Comprehension is slow to dawn, but with it comes the unmistakable bloodlust that tells Eddie they are both on the same level of understanding. The insult registers in two ways, and Eddie is surprised to find they’re more offended on behalf of Stark than for themselves. Fortunately, going zero to scathing in seconds flat is one of his few remarkable talents. “I’m sorry, but do you honestly think that Tony fucking _Stark_ needs to pay anybody to spend time with him? I mean being within a mile of the guy is enough of a publicity high to keep even creeps like you going for weeks before you need another hit.”

She draws back her lip, giving him physical confirmation that the words are having an effect, a drop of blood in the water. It proves that Eddie Brock’s famous brand of zero-fucks-given communication is just as jarring now to these upper crust socialites as it always has been, and she genuinely should have known better after last time. They don’t know how to handle it when someone treats them honestly, blatant words to be taken at face value instead of velvet daggers all attempting to hide the sting of the blade, unnoticed until it slides in for the kill.

When Eddie Brock comes to end you, you sure as fuck get to see it coming.

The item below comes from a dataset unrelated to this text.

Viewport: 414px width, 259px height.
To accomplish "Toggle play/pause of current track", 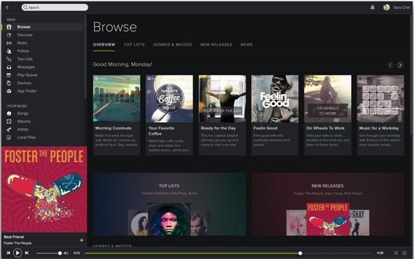I will [17, 253].
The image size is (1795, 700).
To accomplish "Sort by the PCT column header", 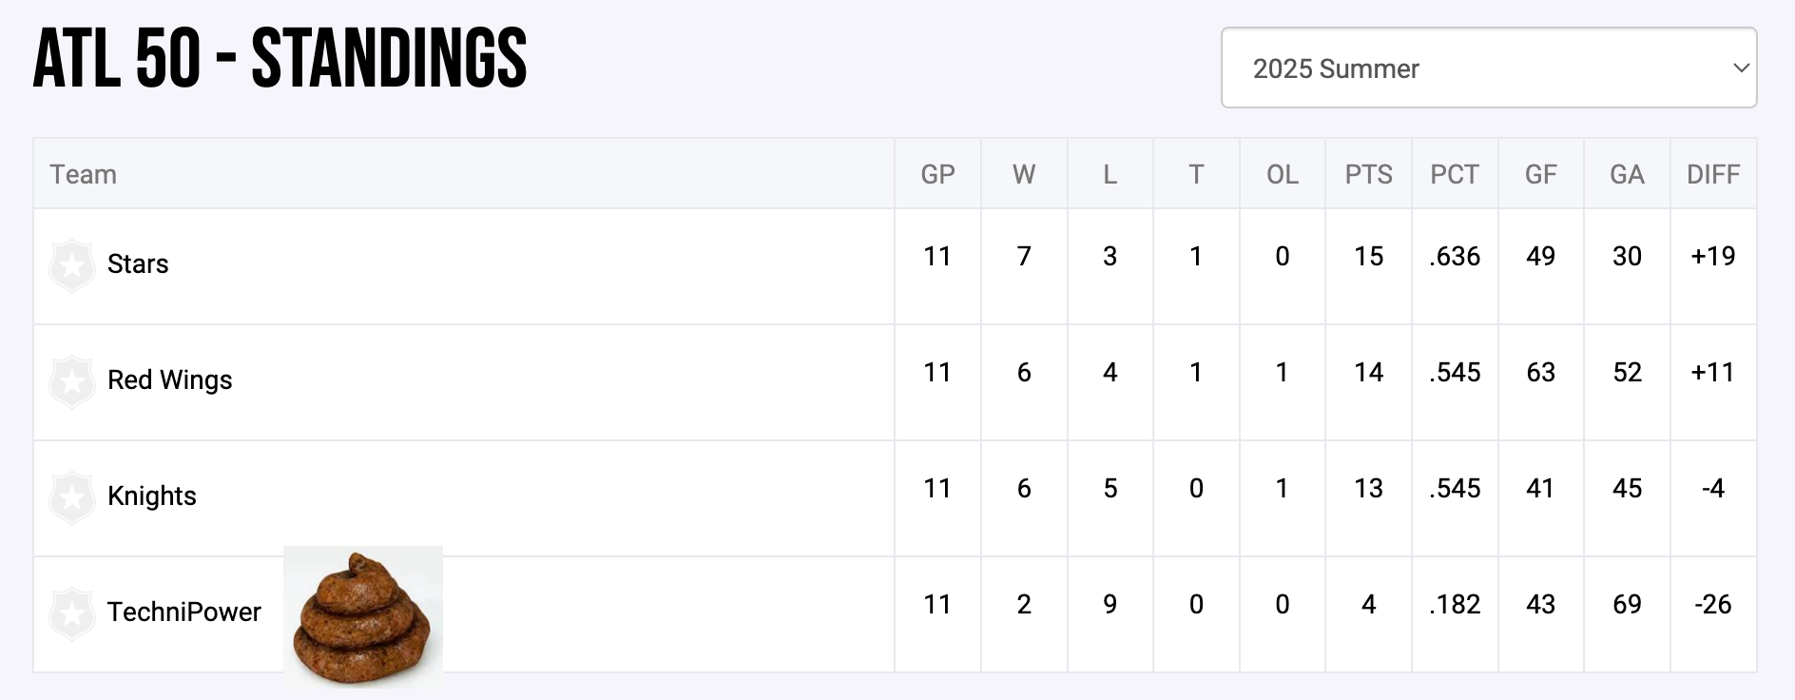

“And you think that _Eddie Brock_ , who is infamous for stirring shit, ignoring bribes, shirking threats from upper crust dough-puffs like you, you think that _I_ am a bought man.” He annunciates each word slowly, as if speaking to a child. Or the mentally infirm. She flounders, the rotund little shit behind her gone all meek and small in the face of Eddie’s shed civilities. She opens her maw to answer, but before she can regain her wits, they cut her off, gesturing rudely with their beverage, just widely enough to threaten a spill that has her dodging ungracefully backwards. “Oh no, you’re done wasting my time. Have a good night.” And he’s got his back to them now, the onlookers barely keeping up their pretense of focusing on their own conversation or drinks, all staring some-what openly at their back as they walk away.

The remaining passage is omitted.